Saliency maps can constitute adequate—or even appropriate—substitutes for anticipating the visual attention focus, yet not in all cases. Landscape composition and structure, along with other meaningful cues included in different mining landscapes, differentiate the effectiveness of the visual attention prediction. In practice, saliency maps (GBVS) ‘yield’ almost identical patterns with those of focus heatmaps of actual observers in more ‘typical’ mining landscapes, i.e., where the excavated surface dominates upon an otherwise uniform landscape. This echoes the findings of research studies regarding urbanization: saliency models’ “predictions of the viewing pattern in rural landscapes with a limited [number] of buildings [are] most reliable” [9] (p. 16). Increased levels of diversity and complexity tend to induce more expanded viewing exploration and more dispersed observation patterns [21], further engaging top-down processes.

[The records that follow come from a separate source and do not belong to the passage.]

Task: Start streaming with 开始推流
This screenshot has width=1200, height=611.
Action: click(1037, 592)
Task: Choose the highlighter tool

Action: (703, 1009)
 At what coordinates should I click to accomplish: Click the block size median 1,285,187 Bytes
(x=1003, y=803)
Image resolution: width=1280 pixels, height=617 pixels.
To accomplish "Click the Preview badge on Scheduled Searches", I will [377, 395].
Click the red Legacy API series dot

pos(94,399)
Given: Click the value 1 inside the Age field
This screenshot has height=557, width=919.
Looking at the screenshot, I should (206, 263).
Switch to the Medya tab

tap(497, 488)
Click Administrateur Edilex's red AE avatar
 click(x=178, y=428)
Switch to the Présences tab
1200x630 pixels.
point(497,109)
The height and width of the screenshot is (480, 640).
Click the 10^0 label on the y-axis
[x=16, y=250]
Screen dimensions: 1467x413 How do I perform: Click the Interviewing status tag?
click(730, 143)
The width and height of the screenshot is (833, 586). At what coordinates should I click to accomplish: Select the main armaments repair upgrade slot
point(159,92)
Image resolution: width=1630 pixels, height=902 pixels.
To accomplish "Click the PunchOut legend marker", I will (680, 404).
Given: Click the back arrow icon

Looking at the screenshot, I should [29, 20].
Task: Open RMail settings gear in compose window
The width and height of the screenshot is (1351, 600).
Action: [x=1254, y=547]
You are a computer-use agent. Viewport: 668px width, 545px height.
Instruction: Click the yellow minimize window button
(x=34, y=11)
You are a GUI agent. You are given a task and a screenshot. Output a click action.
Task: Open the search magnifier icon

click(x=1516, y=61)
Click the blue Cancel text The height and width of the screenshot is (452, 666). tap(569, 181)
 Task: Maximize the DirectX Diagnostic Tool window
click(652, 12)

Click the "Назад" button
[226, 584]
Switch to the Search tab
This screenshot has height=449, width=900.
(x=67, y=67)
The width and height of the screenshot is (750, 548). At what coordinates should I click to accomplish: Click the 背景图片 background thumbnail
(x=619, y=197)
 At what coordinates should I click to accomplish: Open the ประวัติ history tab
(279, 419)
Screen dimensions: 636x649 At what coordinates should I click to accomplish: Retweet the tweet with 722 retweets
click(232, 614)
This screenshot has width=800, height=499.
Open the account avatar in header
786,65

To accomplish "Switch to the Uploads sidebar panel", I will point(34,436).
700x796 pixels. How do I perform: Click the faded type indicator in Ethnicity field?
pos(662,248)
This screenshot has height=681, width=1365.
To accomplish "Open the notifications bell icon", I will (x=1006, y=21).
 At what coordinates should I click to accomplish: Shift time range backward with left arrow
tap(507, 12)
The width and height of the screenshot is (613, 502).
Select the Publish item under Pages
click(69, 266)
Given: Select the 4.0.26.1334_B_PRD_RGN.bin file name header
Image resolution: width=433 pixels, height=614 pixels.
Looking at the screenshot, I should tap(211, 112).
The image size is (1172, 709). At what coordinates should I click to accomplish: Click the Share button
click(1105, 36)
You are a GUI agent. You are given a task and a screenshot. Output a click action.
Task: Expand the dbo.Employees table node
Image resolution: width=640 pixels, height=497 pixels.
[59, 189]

Aside from the mining landscape type, saliency maps tend to better simulate non-experts’ observation patterns. This is especially pronounced in less ‘typical’ mining landscapes that are more diverse and complex. This finding accords with the theory too, since non-experts’ viewing behaviors are less affected by domain-specific knowledge (top-down processes) while observing landscapes where quarries and other mining infrastructures/operations exist. In this sense, non-experts’ observation patterns while free-viewing mining landscapes tend to be affected mainly by bottom-up processes [22], and that is why their patterns are better approached by the saliency maps, which, by definition, reflect the informational content and the purely bottom-up properties of the visual stimuli [8,9].

5. Conclusions

One of the most important aspects towards approaching the visual nuisance from open pit–pit mines is the way that the latter are visually perceived. In this paper, the experimentally derived attention patterns from the observation of a range of different mining landscapes were compared to the predicted focus of attention derived by saliency models for the same landscapes. By combining these novel techniques in the domain of environmental mining, it was shown that one can anticipate to a fair extent the focus of attention across several mining landscapes. However, the reliability of this methodology will not be equal for all types of mining landscapes, i.e., for typical mining landscapes, whereby the attention is almost exclusively focused within the excavated areas, saliency models’ predictions are extremely reliable. This reliability tends to dwindle for more complex and semantically rich mining landscapes. For such landscapes, the deviations are conspicuous both between focus and saliency maps and between experts and non-experts’ patterns, with the saliency maps better anticipating non-experts’ visual attention patterns.